İflâs alacağı kavramına, müflisin yalnız muaccel borçları değil, aynı zamanda müflisin müeccel borçları (m. 195), taliki şarta (geciktirici koşula) veya belirsiz bir vadeye bağlı olan borçları (m. 197) ve konusu paradan başka bir şey olan borçları (m. 198) da dâhildir (Kuru, Baki: İcra ve İflas Hukuku El Kitabı, Ankara 2013, s. 1212).

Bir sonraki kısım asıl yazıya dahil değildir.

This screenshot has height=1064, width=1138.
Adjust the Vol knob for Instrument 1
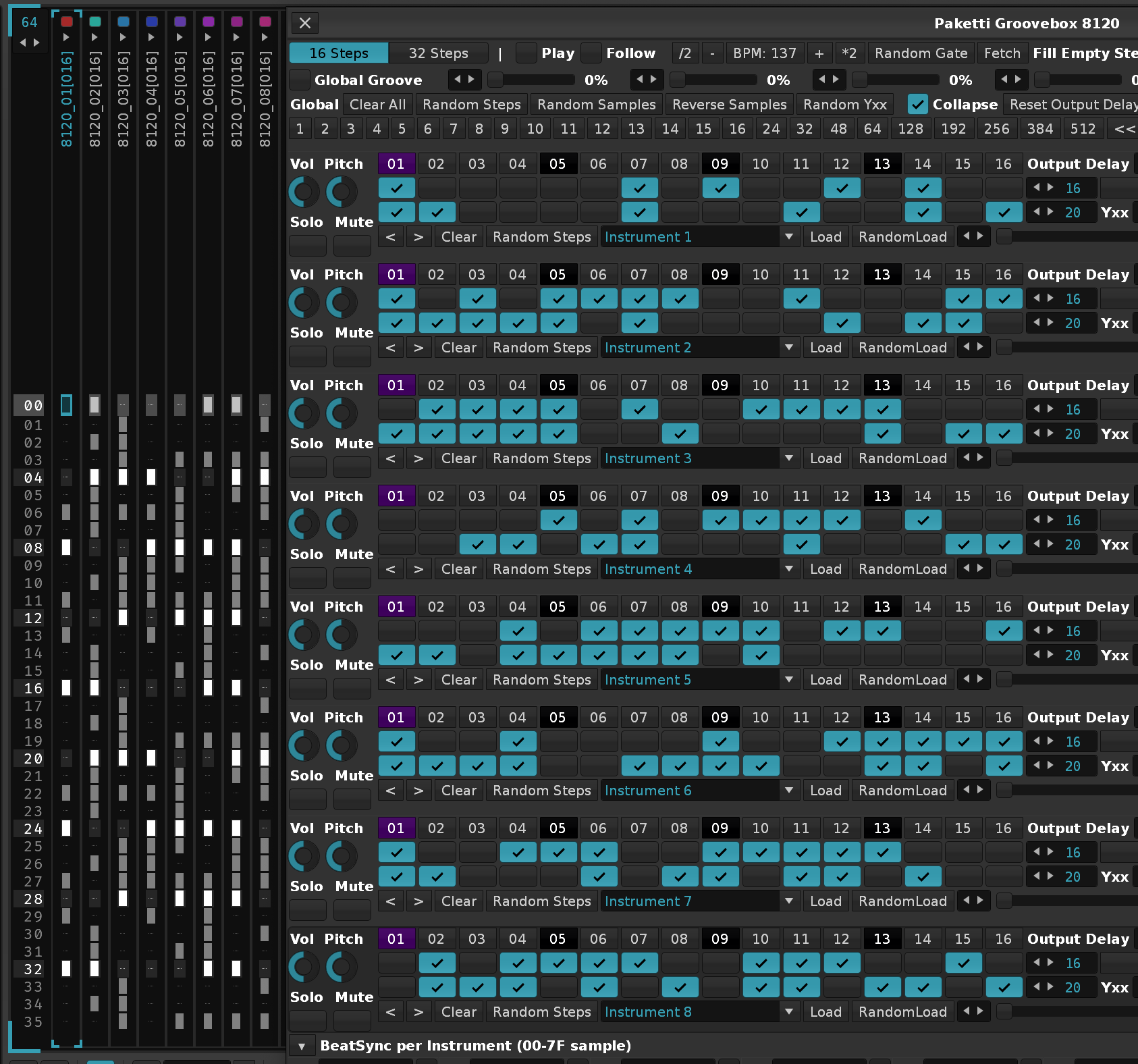[x=304, y=192]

İflâs alacakları, iflâs kararından önceki dönemlere isabet eden alacaklar olup alacaklılar tarafından masaya yazdırılarak istenebilir ve iflâs kararına kadar olan müflis borçlarını gösterir. Buna karşılık, müflisin iflâsın açılmasından sonra yaptığı borçlar, iflâs alacağı olmayıp, iflâs masasından istenemez. Başka bir anlatımla müflisin borçları iflâs masasının bir parçası değildir. Bilâkis iflâs masasına giren mallar müflisin borçlarını ödemeye tahsis edilir. Dolayısıyla iflâs masası “özel bir malvarlığı” olup teknik anlamda, aktif ve pasiflerden oluşan bir “malvarlığı” değildir (Atalı, Murat/Ermenek, İbrahim/Erdoğan, Ersin: İcra ve İflas Hukuku, 6. Baskı, Ankara 2022, s. 563).

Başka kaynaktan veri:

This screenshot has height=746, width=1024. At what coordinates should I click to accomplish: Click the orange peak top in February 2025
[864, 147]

İcra ve İflâs Kanunu’nun 235. Maddesinde; “Sıra cetveline itiraz edenler, cetvelin ilanından itibaren onbeş gün içinde iflasa karar verilen yerdeki ticaret mahkemesine dava açmaya mecburdurlar. 223 üncü maddenin üçüncü fıkrası hükmü mahfuzdur. Bu davaya bakan mahkeme, davacının isteği halinde ikinci alacaklılar toplantısına katılıp katılmaması ve ne nisbette katılması gerektiği konusunda 302 nci maddenin altıncı fıkrasına kıyasen onbeş gün zarfında karar verir.

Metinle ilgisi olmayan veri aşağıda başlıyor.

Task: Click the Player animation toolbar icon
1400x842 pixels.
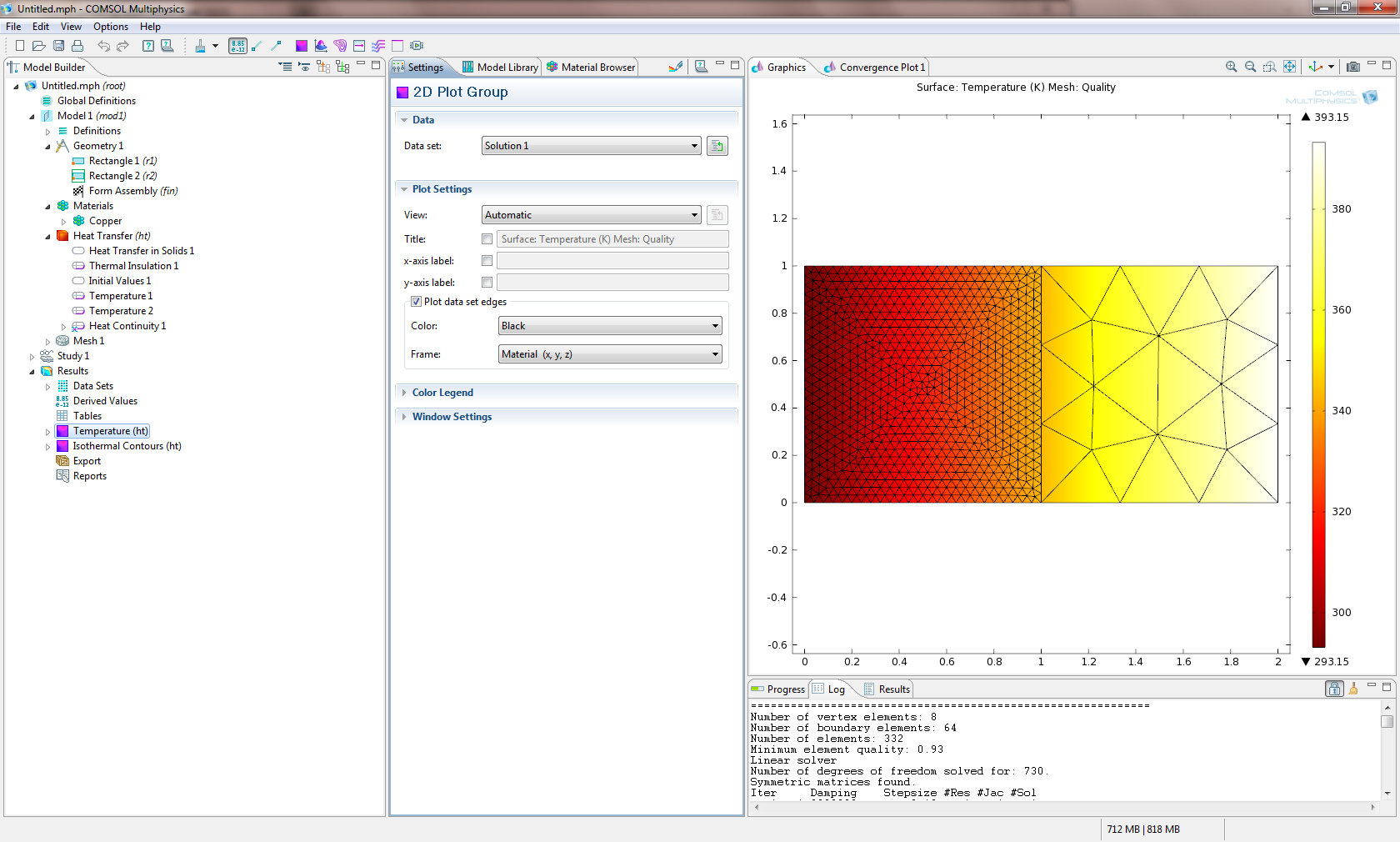Action: (x=417, y=46)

İtiraz eden, talebinin haksız olarak ret veya tenzil edildiğini iddia ederse dava masaya karşı açılır. Muteriz başkasının kabul edilen alacağına veya ona verilen sıraya itiraz ediyorsa davasını o alacaklı aleyhine açar.
Bir alacağın terkini hakkında açılan dava kazanılırsa, bu alacağa tahsis edilen hisse dava masrafları da dahil olduğu halde sıraya bakılmaksızın alacağı nisbetinde itiraz edene verilir ve artanı da diğer alacaklılara sıra cetveline göre dağıtılır. Dava basit yargılama usulü ile görülür.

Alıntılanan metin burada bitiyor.